• What needs to be done: Give exactly the lines from the one that contains "You are a computer-use agent. 355x282 pixels." through the end of the entries below, both included; the pictures stay out.

• Entries supplied:
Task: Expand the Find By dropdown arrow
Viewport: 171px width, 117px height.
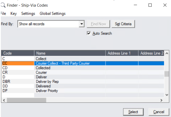Action: (x=82, y=24)

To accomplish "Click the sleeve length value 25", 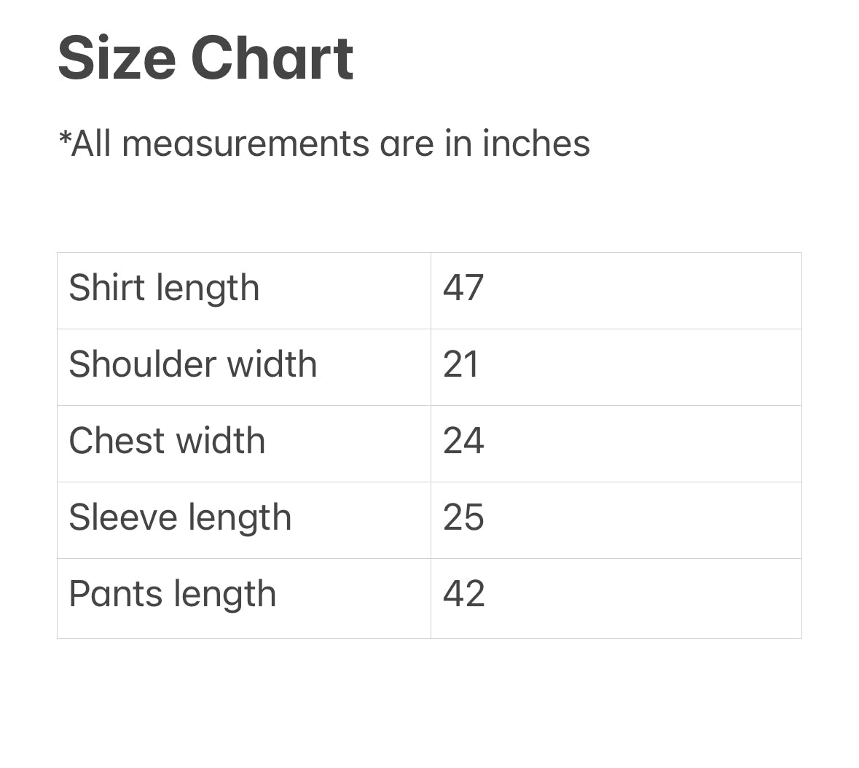I will [463, 517].
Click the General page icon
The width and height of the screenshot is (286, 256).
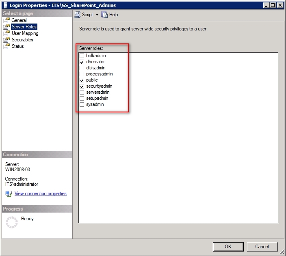click(7, 20)
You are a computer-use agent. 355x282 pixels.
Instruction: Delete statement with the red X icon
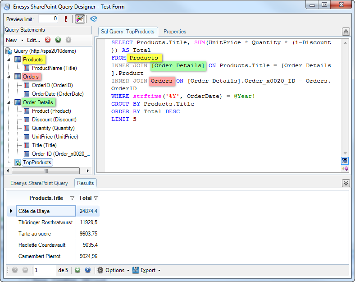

• Response:
You are a computer-use agent. 355x282 pixels.
Instruction: Delete statement with the red X icon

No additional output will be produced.